Coming back to add something I've learned since my last post here — the spec that separates the good servo presses from the great ones is something most spec sheets don't even list: position loop bandwidth.
This is the servo system's ability to follow a commanded position trajectory accurately at speed. Higher bandwidth = the slide follows your programmed motion profile more precisely, especially during rapid direction changes and at the transition from fast approach to slow forming speed.
Why it matters practically: on a low-bandwidth system (say 50 Hz position loop), when you command a sharp deceleration from 500mm/s to 50mm/s at the start of forming, the slide overshoots by 0.5-1mm before settling.
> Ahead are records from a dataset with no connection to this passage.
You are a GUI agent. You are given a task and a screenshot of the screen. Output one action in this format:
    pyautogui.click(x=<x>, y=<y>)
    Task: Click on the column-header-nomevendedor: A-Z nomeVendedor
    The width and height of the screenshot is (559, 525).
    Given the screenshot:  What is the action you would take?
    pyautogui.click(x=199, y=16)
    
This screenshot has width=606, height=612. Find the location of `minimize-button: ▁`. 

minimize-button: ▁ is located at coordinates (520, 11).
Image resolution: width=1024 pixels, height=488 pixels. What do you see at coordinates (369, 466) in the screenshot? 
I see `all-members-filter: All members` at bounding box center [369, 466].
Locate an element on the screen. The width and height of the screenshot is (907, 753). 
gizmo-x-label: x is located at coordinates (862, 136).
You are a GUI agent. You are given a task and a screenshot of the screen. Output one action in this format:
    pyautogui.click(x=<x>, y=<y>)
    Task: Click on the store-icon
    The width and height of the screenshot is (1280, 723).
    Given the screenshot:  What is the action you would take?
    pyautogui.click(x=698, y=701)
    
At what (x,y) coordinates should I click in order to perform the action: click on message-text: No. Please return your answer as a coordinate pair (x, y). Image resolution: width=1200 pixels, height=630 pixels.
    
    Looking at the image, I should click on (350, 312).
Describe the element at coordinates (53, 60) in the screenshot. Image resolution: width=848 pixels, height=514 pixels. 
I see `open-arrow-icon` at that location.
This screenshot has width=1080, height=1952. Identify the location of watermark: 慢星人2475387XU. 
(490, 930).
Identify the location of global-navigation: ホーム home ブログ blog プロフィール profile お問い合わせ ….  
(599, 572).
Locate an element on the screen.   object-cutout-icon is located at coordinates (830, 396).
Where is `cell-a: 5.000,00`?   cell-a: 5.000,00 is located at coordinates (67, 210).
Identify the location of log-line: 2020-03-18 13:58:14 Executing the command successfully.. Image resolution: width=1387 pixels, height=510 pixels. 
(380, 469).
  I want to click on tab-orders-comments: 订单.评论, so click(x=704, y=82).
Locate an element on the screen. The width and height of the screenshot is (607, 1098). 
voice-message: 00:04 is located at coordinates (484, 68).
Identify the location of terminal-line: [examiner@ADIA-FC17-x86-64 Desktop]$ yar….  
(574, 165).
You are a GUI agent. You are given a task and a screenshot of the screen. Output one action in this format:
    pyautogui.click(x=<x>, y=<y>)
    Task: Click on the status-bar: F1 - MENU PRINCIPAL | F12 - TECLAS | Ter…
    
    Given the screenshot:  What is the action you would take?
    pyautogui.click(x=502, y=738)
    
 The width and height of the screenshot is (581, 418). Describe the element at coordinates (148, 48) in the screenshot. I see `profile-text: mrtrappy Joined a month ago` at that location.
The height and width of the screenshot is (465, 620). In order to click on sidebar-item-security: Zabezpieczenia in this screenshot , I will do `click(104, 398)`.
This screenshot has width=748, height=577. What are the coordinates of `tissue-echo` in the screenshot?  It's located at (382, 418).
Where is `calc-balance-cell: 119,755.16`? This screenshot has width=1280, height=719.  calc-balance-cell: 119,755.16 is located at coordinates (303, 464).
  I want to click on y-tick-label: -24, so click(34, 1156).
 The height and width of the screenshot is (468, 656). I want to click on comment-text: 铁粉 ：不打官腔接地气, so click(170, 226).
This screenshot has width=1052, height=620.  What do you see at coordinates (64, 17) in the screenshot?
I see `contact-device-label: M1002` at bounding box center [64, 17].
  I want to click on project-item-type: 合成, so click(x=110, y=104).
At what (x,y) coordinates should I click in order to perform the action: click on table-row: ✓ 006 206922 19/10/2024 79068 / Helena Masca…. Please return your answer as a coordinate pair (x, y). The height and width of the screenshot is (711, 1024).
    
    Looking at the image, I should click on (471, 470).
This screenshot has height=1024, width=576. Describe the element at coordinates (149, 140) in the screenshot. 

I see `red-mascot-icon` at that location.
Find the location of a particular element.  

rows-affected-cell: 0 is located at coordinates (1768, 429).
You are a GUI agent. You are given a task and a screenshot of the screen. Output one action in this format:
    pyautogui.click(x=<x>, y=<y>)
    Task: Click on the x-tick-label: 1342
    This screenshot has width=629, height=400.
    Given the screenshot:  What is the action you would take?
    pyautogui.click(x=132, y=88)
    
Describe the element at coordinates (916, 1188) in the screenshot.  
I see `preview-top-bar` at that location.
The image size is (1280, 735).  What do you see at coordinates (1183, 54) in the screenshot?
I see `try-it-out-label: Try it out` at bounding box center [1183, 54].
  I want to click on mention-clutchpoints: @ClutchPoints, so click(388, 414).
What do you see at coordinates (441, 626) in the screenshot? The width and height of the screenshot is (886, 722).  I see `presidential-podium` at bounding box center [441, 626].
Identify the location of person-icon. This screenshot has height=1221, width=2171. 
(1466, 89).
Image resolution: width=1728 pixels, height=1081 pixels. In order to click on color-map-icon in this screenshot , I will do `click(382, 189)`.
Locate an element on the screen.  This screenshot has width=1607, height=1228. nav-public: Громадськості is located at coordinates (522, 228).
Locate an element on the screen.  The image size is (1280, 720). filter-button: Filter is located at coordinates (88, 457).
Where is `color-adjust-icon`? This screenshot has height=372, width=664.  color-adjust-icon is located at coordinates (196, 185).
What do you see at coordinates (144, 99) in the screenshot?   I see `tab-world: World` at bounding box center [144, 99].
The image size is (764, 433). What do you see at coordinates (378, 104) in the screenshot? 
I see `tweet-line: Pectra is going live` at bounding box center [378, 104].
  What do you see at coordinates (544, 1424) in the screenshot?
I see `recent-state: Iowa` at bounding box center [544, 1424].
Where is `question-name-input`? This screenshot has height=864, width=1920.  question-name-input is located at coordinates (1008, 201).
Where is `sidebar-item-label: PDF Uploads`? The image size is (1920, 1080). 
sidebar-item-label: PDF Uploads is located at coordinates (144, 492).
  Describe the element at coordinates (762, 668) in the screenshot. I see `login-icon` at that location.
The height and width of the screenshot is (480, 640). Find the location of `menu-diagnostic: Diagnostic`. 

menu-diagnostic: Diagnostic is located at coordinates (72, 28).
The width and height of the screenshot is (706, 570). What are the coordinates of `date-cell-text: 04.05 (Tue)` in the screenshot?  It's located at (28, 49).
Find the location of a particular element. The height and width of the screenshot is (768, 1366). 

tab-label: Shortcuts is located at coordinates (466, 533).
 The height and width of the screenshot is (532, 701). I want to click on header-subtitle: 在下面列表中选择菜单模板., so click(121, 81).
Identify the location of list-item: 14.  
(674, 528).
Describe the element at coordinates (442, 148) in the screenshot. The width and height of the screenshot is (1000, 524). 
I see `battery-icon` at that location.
That overshoot hits your die at forming speed instead of approach speed. On a high-bandwidth system (150+ Hz), overshoot is under 0.1mm.
You won't find this on a brochure. Ask the manufacturer: "What is the position loop bandwidth with a full-mass slide at rated speed?" If they can't answer or give you a vague response, that tells you something.
Other specs I now ask for that aren't standard:
- Slide velocity ripple at low speed (important for draw quality — should be under 2% at 10mm/s)
- Regenerative braking capacity (affects how fast you can decelerate without tripping an overvoltage fault)
- Time from stop to full tonnage (some presses need 50-100ms to build force from a dead stop, which limits your dwell-then-form profiles)
- Maximum slide acceleration (tons/second ramp rate) — this determines how quickly you can transition between motion segments
sarahJ_mfg's point about SPM at actual stroke is critical. I'd add: also ask for SPM at your actual tonnage AND stroke. A press might do 40 SPM at full stroke unloaded but only 25 SPM at full stroke AND full tonnage because the motor can't deliver peak torque at high speed simultaneously.